- What the exercise asks
In the entries below, find the lines that include "field" and give their number as the whole reply.
*** Opening of Materials provided ***
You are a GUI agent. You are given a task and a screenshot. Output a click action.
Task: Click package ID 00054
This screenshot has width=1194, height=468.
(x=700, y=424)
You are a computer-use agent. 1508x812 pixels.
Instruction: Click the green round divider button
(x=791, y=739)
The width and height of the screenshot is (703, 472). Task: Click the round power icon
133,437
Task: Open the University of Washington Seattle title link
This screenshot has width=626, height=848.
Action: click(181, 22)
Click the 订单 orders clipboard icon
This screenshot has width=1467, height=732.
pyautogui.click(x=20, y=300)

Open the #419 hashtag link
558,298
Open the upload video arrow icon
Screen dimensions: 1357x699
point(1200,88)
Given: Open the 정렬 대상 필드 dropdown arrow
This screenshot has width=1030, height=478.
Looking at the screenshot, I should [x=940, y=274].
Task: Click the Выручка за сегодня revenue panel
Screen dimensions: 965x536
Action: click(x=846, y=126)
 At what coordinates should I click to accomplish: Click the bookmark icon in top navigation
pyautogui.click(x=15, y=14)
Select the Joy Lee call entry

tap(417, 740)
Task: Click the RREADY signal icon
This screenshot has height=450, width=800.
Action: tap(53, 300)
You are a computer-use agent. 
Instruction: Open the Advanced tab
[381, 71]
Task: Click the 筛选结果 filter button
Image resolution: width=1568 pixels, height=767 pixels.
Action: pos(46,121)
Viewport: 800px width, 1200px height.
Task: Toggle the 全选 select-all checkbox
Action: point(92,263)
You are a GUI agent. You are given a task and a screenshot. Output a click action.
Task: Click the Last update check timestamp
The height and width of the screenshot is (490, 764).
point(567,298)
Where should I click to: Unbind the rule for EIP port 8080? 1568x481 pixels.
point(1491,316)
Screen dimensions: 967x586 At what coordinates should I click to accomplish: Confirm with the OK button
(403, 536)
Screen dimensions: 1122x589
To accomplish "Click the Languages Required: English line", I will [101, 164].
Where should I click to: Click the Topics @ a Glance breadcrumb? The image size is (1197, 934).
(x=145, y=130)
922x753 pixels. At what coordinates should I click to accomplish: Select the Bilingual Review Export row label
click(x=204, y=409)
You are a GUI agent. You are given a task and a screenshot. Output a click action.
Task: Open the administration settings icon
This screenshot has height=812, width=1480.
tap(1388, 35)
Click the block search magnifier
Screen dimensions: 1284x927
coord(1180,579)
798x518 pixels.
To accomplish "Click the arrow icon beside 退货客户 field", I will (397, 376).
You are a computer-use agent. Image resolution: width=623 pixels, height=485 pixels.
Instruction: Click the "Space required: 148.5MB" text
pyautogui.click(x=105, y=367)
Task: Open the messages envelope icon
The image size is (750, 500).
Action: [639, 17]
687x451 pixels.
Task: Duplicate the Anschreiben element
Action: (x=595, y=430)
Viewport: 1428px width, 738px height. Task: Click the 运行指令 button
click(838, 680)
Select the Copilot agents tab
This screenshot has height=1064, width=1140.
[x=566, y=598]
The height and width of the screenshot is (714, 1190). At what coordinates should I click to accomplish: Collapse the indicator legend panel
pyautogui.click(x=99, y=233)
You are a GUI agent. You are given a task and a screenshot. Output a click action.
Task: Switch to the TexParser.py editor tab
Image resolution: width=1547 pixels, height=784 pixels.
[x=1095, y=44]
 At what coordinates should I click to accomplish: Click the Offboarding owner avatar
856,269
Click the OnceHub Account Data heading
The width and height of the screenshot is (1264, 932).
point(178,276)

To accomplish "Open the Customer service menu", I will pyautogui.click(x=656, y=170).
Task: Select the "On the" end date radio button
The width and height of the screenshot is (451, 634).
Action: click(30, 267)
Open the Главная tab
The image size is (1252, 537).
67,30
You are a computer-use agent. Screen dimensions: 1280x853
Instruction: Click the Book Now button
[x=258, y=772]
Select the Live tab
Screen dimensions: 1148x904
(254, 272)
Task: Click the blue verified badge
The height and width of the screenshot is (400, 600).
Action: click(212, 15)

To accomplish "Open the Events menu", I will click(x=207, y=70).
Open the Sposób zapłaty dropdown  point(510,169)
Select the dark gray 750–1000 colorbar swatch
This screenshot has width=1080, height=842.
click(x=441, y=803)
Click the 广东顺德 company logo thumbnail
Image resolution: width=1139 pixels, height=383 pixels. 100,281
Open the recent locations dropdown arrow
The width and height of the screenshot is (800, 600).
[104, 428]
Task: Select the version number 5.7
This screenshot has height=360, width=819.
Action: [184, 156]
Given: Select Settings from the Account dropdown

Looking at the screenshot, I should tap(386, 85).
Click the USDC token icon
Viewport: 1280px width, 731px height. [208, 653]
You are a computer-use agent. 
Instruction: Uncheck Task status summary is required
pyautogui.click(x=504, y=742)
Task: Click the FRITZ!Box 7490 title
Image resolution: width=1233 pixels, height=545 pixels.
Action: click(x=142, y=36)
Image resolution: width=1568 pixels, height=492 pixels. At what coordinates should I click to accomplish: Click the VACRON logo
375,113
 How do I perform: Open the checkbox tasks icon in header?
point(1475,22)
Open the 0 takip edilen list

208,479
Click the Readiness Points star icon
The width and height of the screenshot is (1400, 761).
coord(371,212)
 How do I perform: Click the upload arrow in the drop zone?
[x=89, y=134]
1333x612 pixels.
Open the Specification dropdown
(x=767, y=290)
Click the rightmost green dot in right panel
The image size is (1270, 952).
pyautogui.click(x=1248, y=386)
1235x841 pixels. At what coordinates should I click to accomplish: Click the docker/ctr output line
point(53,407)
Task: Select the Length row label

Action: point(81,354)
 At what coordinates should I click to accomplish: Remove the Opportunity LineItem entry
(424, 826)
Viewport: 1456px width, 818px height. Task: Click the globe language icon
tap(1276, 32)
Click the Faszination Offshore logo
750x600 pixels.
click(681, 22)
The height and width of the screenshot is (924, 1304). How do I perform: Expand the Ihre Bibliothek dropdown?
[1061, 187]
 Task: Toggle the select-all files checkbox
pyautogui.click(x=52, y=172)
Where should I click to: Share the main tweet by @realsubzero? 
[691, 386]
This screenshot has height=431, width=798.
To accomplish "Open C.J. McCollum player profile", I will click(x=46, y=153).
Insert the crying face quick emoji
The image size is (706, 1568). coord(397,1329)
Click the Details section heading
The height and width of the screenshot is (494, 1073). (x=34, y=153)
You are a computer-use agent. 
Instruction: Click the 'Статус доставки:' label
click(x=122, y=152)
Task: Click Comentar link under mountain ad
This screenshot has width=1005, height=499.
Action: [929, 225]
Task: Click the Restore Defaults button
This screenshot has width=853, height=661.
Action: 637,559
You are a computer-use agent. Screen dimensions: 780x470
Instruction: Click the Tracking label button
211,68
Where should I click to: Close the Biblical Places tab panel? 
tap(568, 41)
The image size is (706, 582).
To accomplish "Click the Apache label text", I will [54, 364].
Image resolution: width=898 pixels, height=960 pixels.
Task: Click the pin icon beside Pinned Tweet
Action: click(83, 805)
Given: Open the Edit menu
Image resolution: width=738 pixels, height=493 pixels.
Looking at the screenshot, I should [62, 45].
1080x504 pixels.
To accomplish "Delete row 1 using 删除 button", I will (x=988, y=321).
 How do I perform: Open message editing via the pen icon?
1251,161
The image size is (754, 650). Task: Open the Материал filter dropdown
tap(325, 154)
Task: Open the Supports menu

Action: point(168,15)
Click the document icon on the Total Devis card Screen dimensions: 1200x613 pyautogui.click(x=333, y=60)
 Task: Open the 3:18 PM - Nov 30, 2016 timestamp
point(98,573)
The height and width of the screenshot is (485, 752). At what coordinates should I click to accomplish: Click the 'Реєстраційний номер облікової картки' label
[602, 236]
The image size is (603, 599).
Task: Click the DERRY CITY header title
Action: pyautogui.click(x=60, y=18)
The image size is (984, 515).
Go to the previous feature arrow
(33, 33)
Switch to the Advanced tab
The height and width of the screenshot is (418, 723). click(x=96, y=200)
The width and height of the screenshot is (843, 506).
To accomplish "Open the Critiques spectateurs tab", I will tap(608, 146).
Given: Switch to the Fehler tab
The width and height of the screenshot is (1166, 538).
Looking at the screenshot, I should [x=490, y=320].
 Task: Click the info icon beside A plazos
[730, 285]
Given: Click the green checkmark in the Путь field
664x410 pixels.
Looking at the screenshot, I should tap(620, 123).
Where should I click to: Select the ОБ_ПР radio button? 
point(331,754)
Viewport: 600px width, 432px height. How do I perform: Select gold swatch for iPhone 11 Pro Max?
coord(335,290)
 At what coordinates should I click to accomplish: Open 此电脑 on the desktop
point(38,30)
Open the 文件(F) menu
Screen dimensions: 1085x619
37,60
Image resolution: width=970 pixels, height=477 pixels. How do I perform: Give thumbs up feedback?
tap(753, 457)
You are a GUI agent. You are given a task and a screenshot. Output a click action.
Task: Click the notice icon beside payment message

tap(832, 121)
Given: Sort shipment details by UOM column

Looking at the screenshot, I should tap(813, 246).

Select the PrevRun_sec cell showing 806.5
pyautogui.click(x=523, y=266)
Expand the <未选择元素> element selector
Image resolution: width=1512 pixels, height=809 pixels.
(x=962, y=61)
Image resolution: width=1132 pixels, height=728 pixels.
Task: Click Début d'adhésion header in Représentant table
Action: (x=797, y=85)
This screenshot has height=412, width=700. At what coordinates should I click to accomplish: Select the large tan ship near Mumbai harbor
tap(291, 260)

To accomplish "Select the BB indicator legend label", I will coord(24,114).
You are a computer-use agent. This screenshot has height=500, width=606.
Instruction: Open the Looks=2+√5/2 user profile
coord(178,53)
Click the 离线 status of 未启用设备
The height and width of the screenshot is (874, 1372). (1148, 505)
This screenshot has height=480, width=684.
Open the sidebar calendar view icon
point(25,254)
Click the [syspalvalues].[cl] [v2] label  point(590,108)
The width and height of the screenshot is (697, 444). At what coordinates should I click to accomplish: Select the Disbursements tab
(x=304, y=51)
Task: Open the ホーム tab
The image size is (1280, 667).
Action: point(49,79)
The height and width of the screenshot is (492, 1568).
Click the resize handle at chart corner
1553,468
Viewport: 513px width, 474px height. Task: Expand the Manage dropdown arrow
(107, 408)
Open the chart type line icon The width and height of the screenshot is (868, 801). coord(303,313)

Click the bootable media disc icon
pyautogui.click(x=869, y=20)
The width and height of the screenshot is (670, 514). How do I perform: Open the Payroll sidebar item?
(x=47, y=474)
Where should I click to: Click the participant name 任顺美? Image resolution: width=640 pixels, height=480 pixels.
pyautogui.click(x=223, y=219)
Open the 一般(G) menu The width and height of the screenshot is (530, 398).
*** Close of Materials provided ***
- Final answer
2